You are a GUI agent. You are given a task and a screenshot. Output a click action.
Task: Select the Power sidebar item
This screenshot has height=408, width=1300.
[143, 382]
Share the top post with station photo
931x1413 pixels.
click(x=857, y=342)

What the exercise asks:
A verbatim copy of the listing above, starting from the line with "Task: Select the Power sidebar item" and running to its last line, is the only output needed.

Answer space:
Task: Select the Power sidebar item
This screenshot has height=408, width=1300.
[143, 382]
Share the top post with station photo
931x1413 pixels.
click(x=857, y=342)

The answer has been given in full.